**DIRECTIONS**: Your answer is the lines from the one that has "Given: Open the Action menu in Services" through the last line of the records below, retyped exactly and alone.

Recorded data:
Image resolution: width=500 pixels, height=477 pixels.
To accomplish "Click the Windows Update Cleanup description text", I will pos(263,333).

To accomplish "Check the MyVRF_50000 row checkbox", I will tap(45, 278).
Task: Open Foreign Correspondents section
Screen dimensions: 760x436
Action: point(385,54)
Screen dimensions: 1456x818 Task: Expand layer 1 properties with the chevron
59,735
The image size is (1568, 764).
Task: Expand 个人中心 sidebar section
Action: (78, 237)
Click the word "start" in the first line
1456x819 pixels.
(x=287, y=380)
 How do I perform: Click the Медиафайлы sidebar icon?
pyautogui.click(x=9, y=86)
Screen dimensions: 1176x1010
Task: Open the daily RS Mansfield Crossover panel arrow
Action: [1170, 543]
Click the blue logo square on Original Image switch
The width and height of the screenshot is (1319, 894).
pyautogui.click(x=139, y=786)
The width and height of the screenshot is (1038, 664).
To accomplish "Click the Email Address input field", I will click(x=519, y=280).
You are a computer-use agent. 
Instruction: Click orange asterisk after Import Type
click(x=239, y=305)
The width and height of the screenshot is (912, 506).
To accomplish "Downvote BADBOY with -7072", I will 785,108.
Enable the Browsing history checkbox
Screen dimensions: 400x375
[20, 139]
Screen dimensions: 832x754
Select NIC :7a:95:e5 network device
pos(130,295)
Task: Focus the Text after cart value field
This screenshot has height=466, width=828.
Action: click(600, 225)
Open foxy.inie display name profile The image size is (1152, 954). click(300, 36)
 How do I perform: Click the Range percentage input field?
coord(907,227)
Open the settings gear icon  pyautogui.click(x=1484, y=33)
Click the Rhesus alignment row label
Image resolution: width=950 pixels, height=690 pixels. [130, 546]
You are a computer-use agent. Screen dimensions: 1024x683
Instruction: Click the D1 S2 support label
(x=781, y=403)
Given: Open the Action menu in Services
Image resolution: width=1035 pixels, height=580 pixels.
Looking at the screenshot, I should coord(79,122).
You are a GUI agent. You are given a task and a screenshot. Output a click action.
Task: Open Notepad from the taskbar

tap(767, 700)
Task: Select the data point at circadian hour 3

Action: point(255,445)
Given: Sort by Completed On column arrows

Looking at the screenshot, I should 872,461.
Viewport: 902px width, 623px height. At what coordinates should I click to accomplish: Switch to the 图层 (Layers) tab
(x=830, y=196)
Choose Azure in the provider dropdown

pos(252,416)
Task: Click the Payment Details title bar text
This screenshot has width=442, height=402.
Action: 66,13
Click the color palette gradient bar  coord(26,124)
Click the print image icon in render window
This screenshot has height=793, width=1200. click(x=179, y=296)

**ANSWER BOX**:
Given: Open the Action menu in Services
Image resolution: width=1035 pixels, height=580 pixels.
Looking at the screenshot, I should coord(79,122).
You are a GUI agent. You are given a task and a screenshot. Output a click action.
Task: Open Notepad from the taskbar

tap(767, 700)
Task: Select the data point at circadian hour 3

Action: point(255,445)
Given: Sort by Completed On column arrows

Looking at the screenshot, I should 872,461.
Viewport: 902px width, 623px height. At what coordinates should I click to accomplish: Switch to the 图层 (Layers) tab
(x=830, y=196)
Choose Azure in the provider dropdown

pos(252,416)
Task: Click the Payment Details title bar text
This screenshot has width=442, height=402.
Action: 66,13
Click the color palette gradient bar  coord(26,124)
Click the print image icon in render window
This screenshot has height=793, width=1200. click(x=179, y=296)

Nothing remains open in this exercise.